Look through the entries below and say how many lines contain the string "computer". Give the number only.
(Data shown begins)
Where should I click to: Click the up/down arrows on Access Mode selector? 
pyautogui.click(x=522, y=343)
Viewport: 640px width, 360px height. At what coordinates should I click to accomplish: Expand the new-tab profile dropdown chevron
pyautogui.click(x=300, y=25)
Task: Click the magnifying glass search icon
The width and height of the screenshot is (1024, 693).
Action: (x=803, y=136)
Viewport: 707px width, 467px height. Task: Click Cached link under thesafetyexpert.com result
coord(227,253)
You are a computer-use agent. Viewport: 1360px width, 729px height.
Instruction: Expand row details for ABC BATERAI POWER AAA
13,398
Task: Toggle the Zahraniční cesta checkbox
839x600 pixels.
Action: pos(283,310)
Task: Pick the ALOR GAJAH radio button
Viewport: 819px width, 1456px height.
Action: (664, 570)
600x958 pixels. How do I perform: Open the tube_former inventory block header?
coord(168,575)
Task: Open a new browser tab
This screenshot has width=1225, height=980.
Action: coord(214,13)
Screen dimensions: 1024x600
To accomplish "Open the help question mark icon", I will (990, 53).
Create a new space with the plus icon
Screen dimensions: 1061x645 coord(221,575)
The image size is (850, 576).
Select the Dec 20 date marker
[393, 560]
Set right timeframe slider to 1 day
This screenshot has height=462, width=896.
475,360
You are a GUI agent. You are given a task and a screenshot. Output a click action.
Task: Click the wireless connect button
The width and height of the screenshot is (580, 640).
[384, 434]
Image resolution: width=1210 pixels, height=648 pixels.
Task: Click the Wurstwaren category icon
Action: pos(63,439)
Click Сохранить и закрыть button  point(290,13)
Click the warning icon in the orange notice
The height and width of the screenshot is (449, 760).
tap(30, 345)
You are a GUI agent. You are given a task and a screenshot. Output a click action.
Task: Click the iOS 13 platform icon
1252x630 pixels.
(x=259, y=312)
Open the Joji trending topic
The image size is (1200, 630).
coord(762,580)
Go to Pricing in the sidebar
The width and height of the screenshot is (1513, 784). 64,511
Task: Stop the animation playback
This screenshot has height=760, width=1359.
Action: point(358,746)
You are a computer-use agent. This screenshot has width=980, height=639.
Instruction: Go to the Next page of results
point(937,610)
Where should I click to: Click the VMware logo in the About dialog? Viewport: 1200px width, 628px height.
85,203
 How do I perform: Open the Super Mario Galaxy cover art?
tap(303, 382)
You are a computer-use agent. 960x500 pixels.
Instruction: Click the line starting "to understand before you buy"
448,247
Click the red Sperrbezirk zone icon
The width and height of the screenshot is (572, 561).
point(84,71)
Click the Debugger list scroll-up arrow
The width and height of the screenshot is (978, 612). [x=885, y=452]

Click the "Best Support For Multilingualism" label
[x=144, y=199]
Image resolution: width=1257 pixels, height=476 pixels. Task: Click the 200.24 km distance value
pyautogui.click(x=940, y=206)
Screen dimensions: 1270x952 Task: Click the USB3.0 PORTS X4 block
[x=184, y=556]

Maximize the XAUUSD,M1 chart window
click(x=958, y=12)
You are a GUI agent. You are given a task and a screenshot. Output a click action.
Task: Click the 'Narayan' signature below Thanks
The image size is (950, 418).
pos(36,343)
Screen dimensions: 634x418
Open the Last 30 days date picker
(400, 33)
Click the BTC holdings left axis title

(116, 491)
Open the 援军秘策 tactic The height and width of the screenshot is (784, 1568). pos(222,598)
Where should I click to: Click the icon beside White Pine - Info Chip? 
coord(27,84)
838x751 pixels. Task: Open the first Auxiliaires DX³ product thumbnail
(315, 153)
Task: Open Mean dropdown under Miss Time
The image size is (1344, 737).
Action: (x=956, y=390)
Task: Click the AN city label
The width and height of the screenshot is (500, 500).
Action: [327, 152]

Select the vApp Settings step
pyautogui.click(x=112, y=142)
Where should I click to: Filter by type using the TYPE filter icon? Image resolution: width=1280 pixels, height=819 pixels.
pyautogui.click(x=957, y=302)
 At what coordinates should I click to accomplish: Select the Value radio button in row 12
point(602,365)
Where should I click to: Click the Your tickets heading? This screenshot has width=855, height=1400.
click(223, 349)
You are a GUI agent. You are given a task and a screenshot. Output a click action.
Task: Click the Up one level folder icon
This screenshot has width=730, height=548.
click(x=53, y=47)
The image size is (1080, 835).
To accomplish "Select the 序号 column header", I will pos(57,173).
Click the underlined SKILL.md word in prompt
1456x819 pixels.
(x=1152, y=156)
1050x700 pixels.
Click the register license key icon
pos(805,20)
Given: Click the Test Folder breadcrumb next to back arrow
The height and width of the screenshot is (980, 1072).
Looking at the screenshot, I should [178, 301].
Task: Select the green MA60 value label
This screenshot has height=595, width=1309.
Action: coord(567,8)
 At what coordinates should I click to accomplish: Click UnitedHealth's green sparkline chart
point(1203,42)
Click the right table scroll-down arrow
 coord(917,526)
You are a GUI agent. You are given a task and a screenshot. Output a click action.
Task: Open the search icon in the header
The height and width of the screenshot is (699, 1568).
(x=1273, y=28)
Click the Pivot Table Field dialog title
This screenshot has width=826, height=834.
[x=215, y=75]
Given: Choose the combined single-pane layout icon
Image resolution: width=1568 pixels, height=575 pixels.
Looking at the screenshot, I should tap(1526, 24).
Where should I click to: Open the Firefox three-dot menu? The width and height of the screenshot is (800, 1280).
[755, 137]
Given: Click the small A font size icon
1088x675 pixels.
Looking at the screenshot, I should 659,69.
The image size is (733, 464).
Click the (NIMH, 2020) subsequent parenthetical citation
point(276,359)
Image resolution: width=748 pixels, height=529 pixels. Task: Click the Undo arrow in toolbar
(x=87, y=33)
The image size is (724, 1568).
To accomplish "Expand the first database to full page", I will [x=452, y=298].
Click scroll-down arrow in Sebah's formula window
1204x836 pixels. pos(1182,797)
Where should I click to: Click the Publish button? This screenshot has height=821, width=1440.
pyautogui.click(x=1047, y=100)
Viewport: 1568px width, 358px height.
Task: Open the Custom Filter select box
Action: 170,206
(Data shown ends)
▶ [Solution to this problem]:
3